# Required action
Will you write out the data exactly, excluding every picture?

★ ★ ★ ★ ★ ★ ★

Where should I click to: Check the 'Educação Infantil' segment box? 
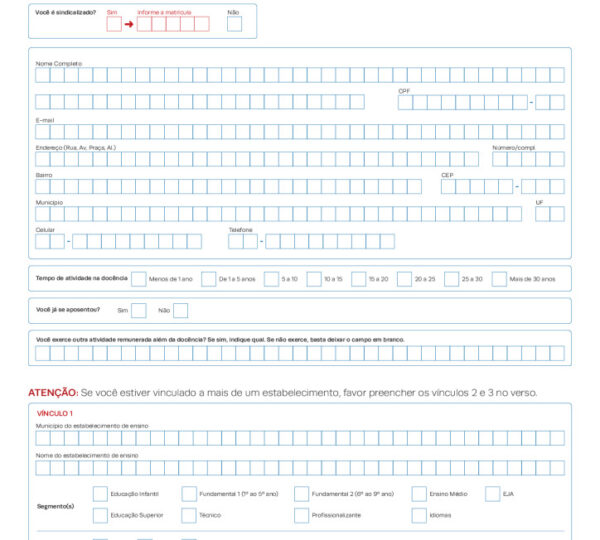[x=100, y=493]
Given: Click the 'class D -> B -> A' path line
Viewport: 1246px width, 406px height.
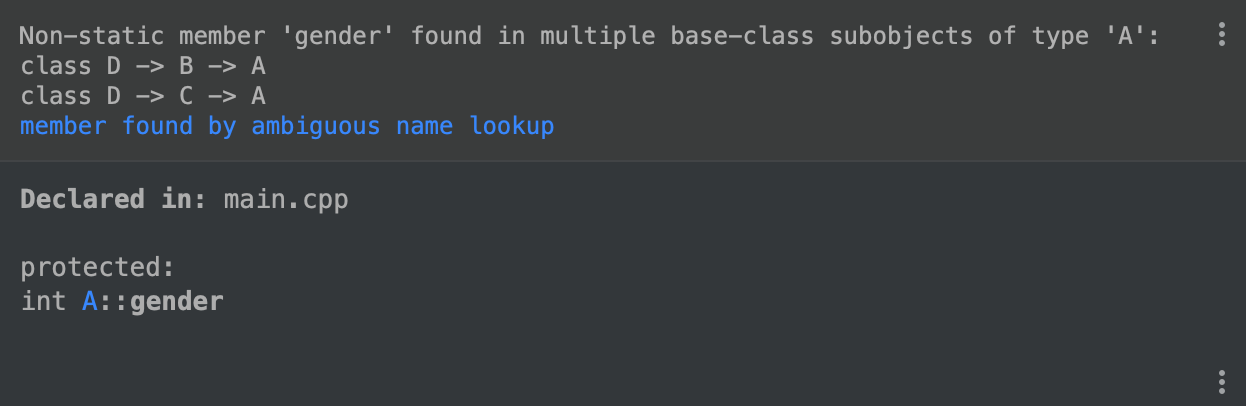Looking at the screenshot, I should click(143, 68).
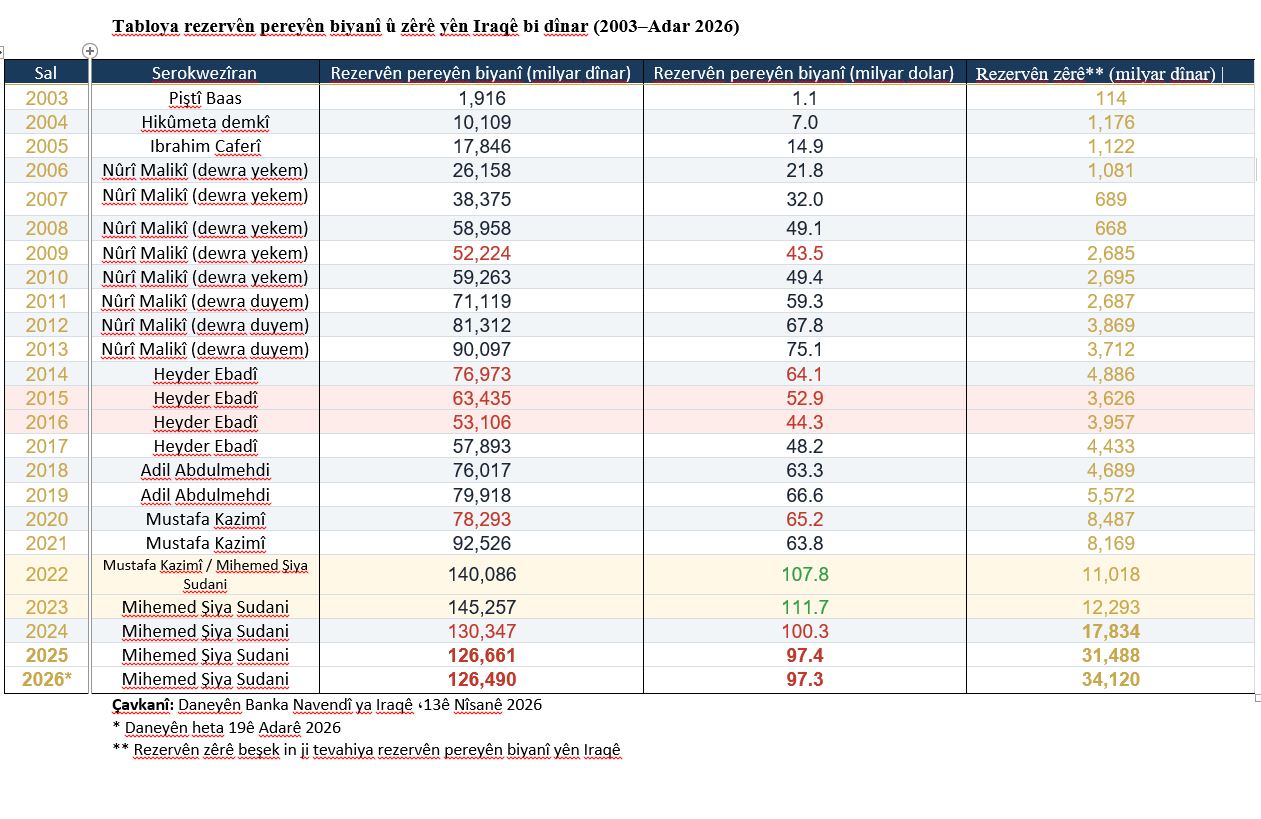Click the table resize handle at bottom-right
Image resolution: width=1261 pixels, height=819 pixels.
[1256, 697]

★ ★ ★ ★ ★ ★ ★

# Output of the task
Where should I click to: Check the 'Educação Infantil' segment box? 
[x=100, y=493]
Given: Click the 'class D -> B -> A' path line
Viewport: 1246px width, 406px height.
Looking at the screenshot, I should click(143, 68).
Click the table resize handle at bottom-right
Image resolution: width=1261 pixels, height=819 pixels.
[1256, 697]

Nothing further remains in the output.